• [TESTO DI PARTENZA]:
1 Con sentenza 92/11 il Giudice di Pace di Taggia rigettò l’opposizione di S.R. contro un verbale di contravvenzione emesso dalla Polizia Stradale per superamento dei limiti di velocità accertato con autovelox.

2 L’appello del contravventore è stato respinto dal Tribunale di Imperia che, con sentenza 25.3.2014, ha confermato la decisione di primo grado condannando il soccombente al pagamento delle spese del gravame liquidate in complessivi Euro 1000,00 per compensi professionali.

3 Contro tale pronuncia lo S. ha proposto ricorso per cassazione con quattro motivi illustrati da memoria.

Resiste con controricorso il Ministero dell’Interno.

Diritto

CONSIDERATO IN DIRITTO

1 Col primo motivo si denunzia, ai sensi dell’art. 360 n. 3 cpc “violazione della L. n. 689 del 1981, art. 23, comma 6, e art. 142 C.d.S., comma 6 bis. Deposizione agente Piana e mancata segnalazione autovelox”: sostiene il ricorrente che il giudice di merito avrebbe dovuto attenersi alle risultanze del verbale, atto fidefacente, e dichiarare inammissibile la prova orale sulla segnalazione dell’autovelox.

Il motivo è infondato.

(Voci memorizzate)
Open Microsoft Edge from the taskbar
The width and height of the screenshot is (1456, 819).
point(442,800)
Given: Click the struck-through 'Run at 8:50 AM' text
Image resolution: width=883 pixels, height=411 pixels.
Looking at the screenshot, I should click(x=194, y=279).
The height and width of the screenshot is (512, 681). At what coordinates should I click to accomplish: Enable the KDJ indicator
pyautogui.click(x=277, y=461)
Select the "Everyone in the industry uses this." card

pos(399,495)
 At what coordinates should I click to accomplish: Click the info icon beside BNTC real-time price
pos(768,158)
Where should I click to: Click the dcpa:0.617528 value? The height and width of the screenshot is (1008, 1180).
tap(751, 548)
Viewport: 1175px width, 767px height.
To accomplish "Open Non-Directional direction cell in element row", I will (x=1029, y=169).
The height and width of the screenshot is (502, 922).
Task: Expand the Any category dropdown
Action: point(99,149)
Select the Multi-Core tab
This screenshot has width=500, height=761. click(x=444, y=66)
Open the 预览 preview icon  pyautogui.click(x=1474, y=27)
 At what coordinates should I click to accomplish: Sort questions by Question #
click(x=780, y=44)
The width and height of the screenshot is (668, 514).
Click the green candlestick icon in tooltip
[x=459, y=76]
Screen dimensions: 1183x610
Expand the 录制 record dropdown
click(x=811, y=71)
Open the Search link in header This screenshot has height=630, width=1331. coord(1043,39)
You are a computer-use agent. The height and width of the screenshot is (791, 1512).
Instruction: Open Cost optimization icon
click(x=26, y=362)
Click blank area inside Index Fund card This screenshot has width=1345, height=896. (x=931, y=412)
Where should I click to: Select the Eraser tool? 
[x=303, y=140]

• [DESCRIZIONE DELL'ESERCIZIO]: Prosegua il testo della sentenza sull'autovelox partendo dall'ultima frase riportata.

• [RISULTATO DEL COMPITO]:
Nel giudizio di opposizione a sanzione amministrativa, grava sull’amministrazione opponente l’onere di provare gli elementi costitutivi dell’illecito, ma la sua inerzia processuale non determina l’automatico accertamento dell’infondatezza della trasgressione, in quanto il giudice, chiamato alla ricostruzione dell’intero rapporto sanzionatorio e non soltanto alla valutazione di legittimità del provvedimento irrogativo della sanzione, può sopperirvi sia valutando i documenti già acquisiti sia disponendo d’ufficio, ai sensi della L. 24 novembre 1981, n. 689, art. 23, comma 6, “ratione temporis” applicabile, i mezzi di prova ritenuti necessari (Sez. 6 – 2, Ordinanza n. 4898 del 11/03/2015 Rv. 635012; Sez. 2, Sentenza n. 17696 del 14/08/2007 Rv. 600032).

Da tale principio – che il Collegio oggi ribadisce – discende che del tutto correttamente il giudice di merito ha disposto e valutato, nell’esercizio dei poteri istruttori a lui riservati dalla legge, la deposizione dell’agente della polizia su circostanze idonee ad integrare il verbale di contravvenzione.

2 Col secondo motivo si deduce ai sensi dell’art. 360 c.p.c., n. 3 “errata o falsa applicazione di norme di diritto art. 142 C.d.S., comma 6 bis, e art. 125 reg. esec. C.d.S., Circolare del Ministero dell’Interno del 14.8.2009 – Occultamento autovelox, mancata segnalazione postazione mobile”. Il ricorrente insiste sulla tesi dell’occultamento dell’autovelox tra le siepi e censura la sentenza per aver omesso di analizzare la documentazione prodotta in atti.

Anche tale motivo è infondato perchè si risolve in una censura sull’apprezzamento dei fatti di causa (posizionamento e visibilità dello strumento di rilevazione), tipica attività riservata al giudice di merito, il quale ha accertato la presegnalazione della postazione nonchè la perfetta visibilità della stessa da parte degli automobilisti in transito sull’autostrada, non essendo l’autovelox oggettivamente occultato ma semplicemente posizionato all’uscita di una corsia di re immissione dall’area dell’Autogrill (v. pag. 3 sentenza impugnata).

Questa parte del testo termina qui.